問10 2020年9月実技中小事業主資産相談業務
問10 問題文
建築基準法の規定に関する次の記述(1)〜(4)について、適切なものには○印を、不適切なものには×印を解答用紙に記入しなさい。
(1)甲土地と乙土地を一体とした土地上に、近隣商業地域に属する部分と第一種住居地域に属する部分にまたがって建築物を建築する場合、その全部について、近隣商業地域の建築物の用途に関する規定が適用される。
(2)甲土地と乙土地を一体とした土地上に耐火建築物を建築する場合、建蔽率の上限となる建築面積は、429uである。
(3)甲土地と乙土地を一体とした土地上に共同住宅を建築する場合、共用の廊下および階段の用に供する部分の床面積は、当該共同住宅の住宅の用途に供する部分の床面積の合計の3分の1を限度として、建築物の容積率の算定の基礎となる延べ面積に算入されない。
(4)甲土地と乙土地を一体とした土地上に建築する建築物が、天空率により計算した採光、通風等が道路斜線制限により高さを制限された場合と同程度以上であるときは、道路斜線制限は適用されない。
問10 解答・解説
建築基準法上の規制に関する問題です。
(1)は、○。土地の一体利用に関して、建築物の敷地が異なる用途地域にわたる場合、その敷地全体に対して、過半の属する用途地域の用途制限が適用されます。
よって、設例の土地の場合、全体の2/3を占める近隣商業地域部分の用途制限が土地全体に適用されることになります。
(2)は、×。防火地域・準防火地域に耐火建築物を建築する場合、10%の建ぺい率緩和を受けることができます。

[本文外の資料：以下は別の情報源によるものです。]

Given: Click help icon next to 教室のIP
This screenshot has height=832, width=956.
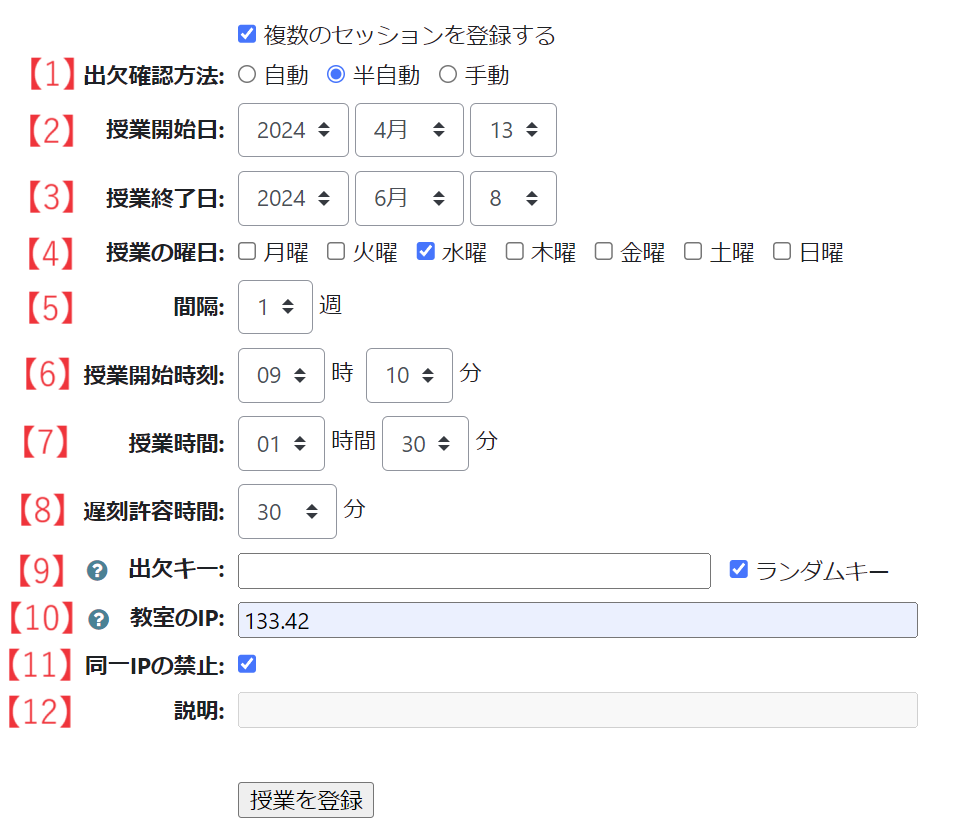Looking at the screenshot, I should [98, 620].
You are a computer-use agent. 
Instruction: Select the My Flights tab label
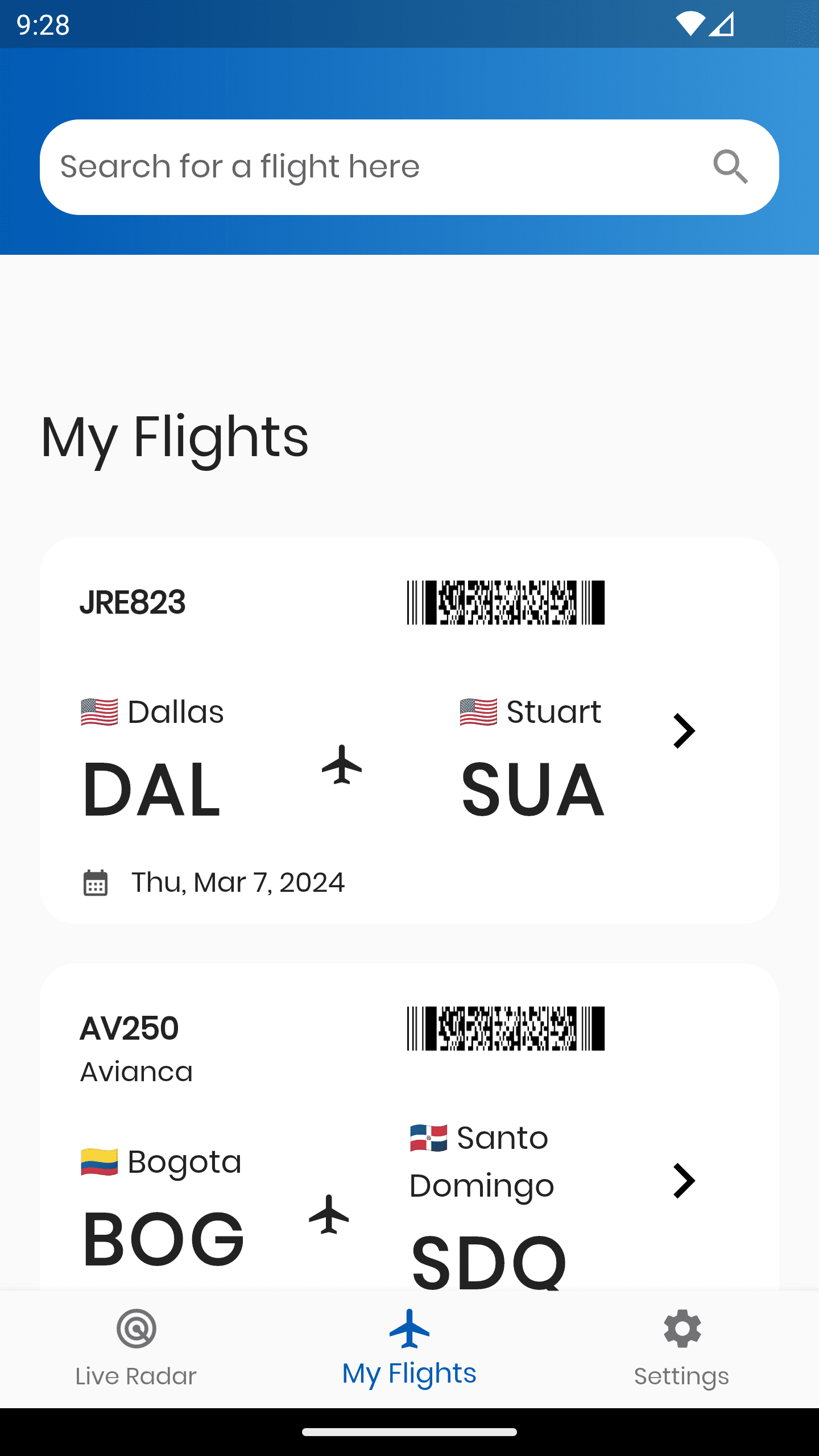[x=410, y=1373]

(以前は緩和対象は防火地域のみでしたが、法改正により2019年6月より、準防火地域に耐火建築物を建築する場合でも10%の建ぺい率緩和の対象となりました。)
また、指定建ぺい率が80%の地域でかつ防火地域内に耐火建築物を建てる場合は、建ぺい率の制限がありません(建ぺい率100%)ので、近隣商業地域部分で適用される建ぺい率は100%となり、第一種住居地域部分で適用される建ぺい率は、指定60%+緩和分10%=70%となります。
ここで、建築物の敷地が、建ぺい率の異なる2つ以上の地域にわたる場合、敷地全体の最大建築面積は、「各地域の面積×各建ぺい率」の合計となります。
また、この土地の3m市道は「建築基準法第42条第2項に該当する」とありますが、これは都市計画区域にある幅4m未満の道で、建築基準法上の道路とみなしているもの(2項道路)です。
2項道路の中心線から2m後退した線が、道路との境界線とみなされるため、みなし道路境界線と道までの部分(セットバック部分)は、容積率や建ぺい率の計算の際、敷地面積に算入されません。
セットバックで後退する距離は、現在の道路幅に対して、4mに足りない分の幅員の2分の1です。
本問の場合、幅員3mですから、セットバックした場合の後退距離は、
(4m−3m)÷2=0.5m
よって、
近隣商業地域部分の面積=(300u+100u)−(後退距離0.5m×間口20m)=390u
第一種住居地域部分の面積=200u−(後退距離0.5m×間口10m)=195u
近隣商業地域部分建築面積上限=390u×10%=390u
第一種住居地域部分建築面積上限=195u×(60%+10%)=136.5u
よって、対象地の建築面積上限=390u+136.5u=526.5u
(3)は、×。建築物の共用廊下・階段、エレベーターの昇降路部分やエレベーターホールの床面積については、規模の上限なく、容積率を算定する際の延べ面積から除外可能です。
以前はエレベーターは除外の対象外でしたが、平成26年の法改正により除外可能となり、容積率制限の関係上既存の建物にエレベーターを設置できなかったものが設置できるようになり、新築の建物もより階数の高い建物を建てられるようになりました。
(4)は、○。道路斜線制限とは、前面道路の反対側の境界線からの水平距離に対する高さの比率の上限で、用途地域によって制限が決まっていますが、規制と同程度以上の採光・通風等が確保できる一定の基準に適合する場合、道路斜線制限は適用されないという緩和措置があります(天空率による斜線(高さ)制限の緩和)。
※ 「天空」とは、地上から空を見上げたとき、建物等によって遮られない空の広がりで、「天空率」は、道路の反対側(隣地)から空を見上げたときの、その建物による天空の程度を示した値です。